(Text and item location entries)
=======

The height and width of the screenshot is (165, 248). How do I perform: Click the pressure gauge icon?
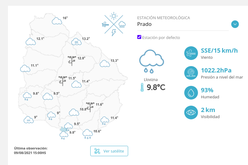point(191,73)
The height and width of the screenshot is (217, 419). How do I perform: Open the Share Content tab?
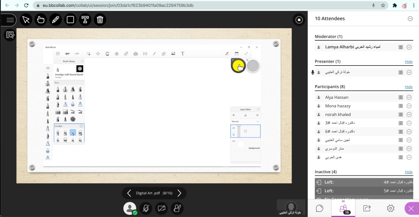pyautogui.click(x=367, y=208)
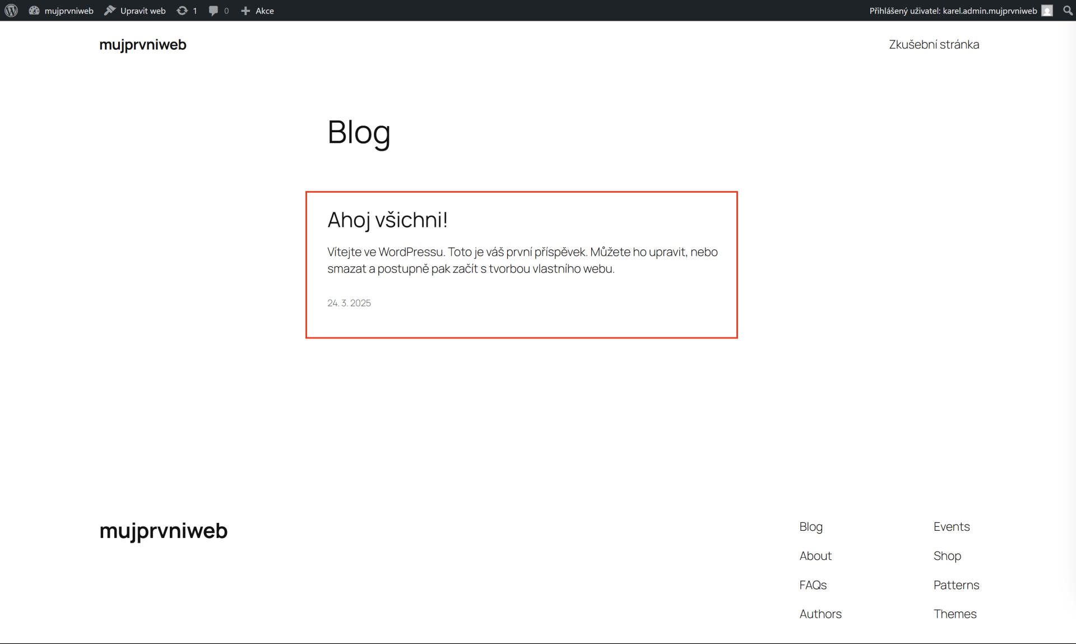This screenshot has width=1076, height=644.
Task: Click the user avatar icon
Action: pos(1047,11)
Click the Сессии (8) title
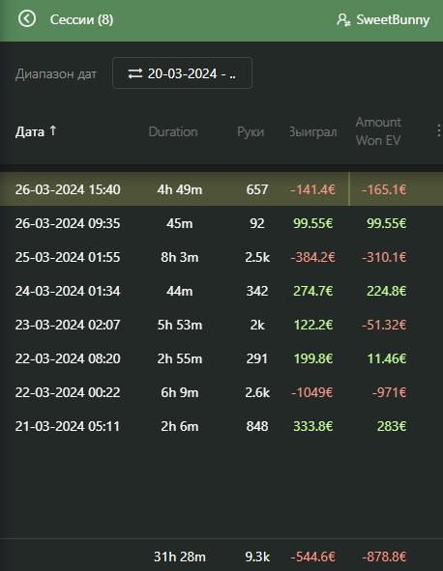This screenshot has width=443, height=571. [x=81, y=19]

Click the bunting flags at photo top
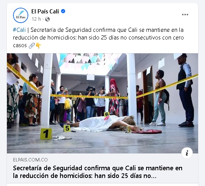click(x=86, y=60)
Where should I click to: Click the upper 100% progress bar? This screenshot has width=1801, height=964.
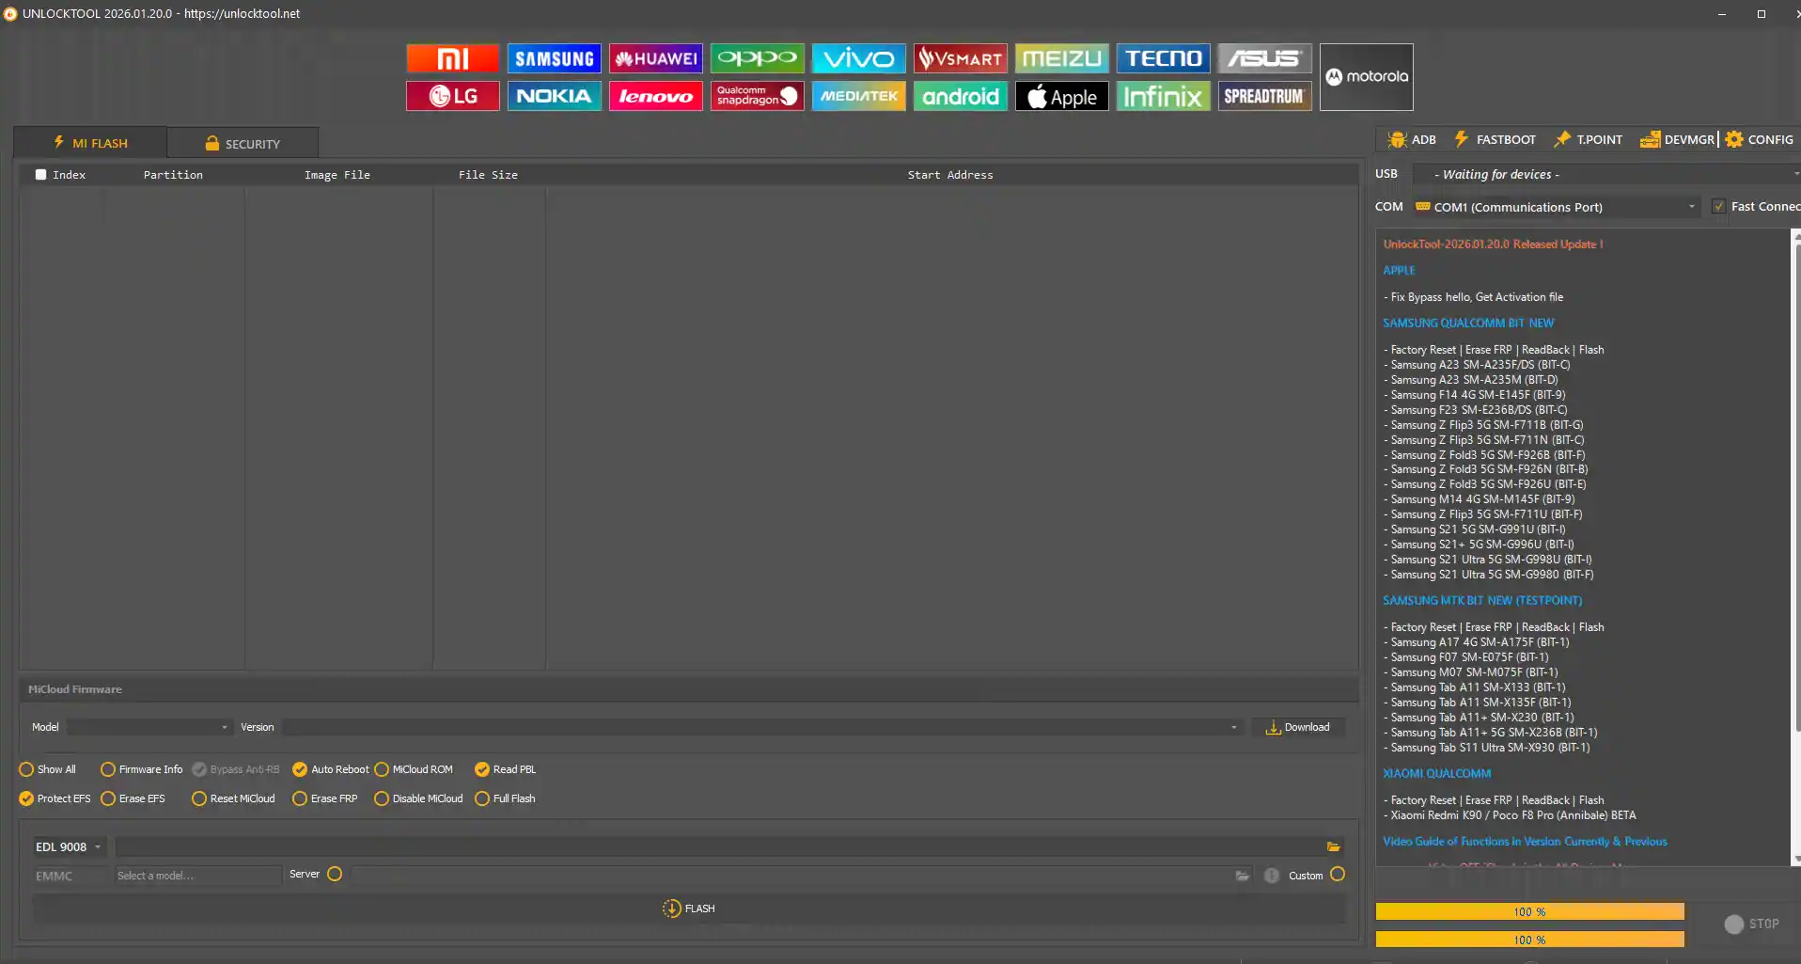point(1529,911)
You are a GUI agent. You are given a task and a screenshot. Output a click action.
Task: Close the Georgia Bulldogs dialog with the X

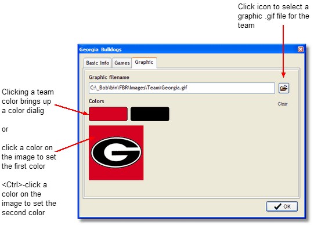pyautogui.click(x=301, y=49)
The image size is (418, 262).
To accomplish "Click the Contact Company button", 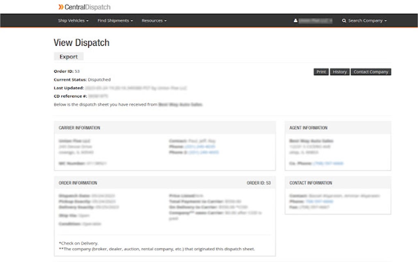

=======

__Problem statement__
Rewrite all of the lines above, changing "How do I perform" to "How can I do" and keeping everything else the same. Omit the pictures from your answer.

__Exercise answer__
The height and width of the screenshot is (165, 248). How can I do: Click the pressure gauge icon?
point(191,73)
The height and width of the screenshot is (217, 419). How can I do: Open the Share Content tab?
pyautogui.click(x=367, y=208)
This screenshot has width=1076, height=644.
Task: Click the user avatar icon
Action: pos(1047,11)
Click the Сессии (8) title
This screenshot has width=443, height=571. [x=81, y=19]

Click the bunting flags at photo top
click(x=86, y=60)
Where should I click to: Click the upper 100% progress bar? This screenshot has width=1801, height=964.
point(1529,911)
You are a GUI agent. You are given a task and a screenshot. Output a click action.
Task: Close the Georgia Bulldogs dialog with the X

pyautogui.click(x=301, y=49)
The image size is (418, 262).
To accomplish "Click the Contact Company button", 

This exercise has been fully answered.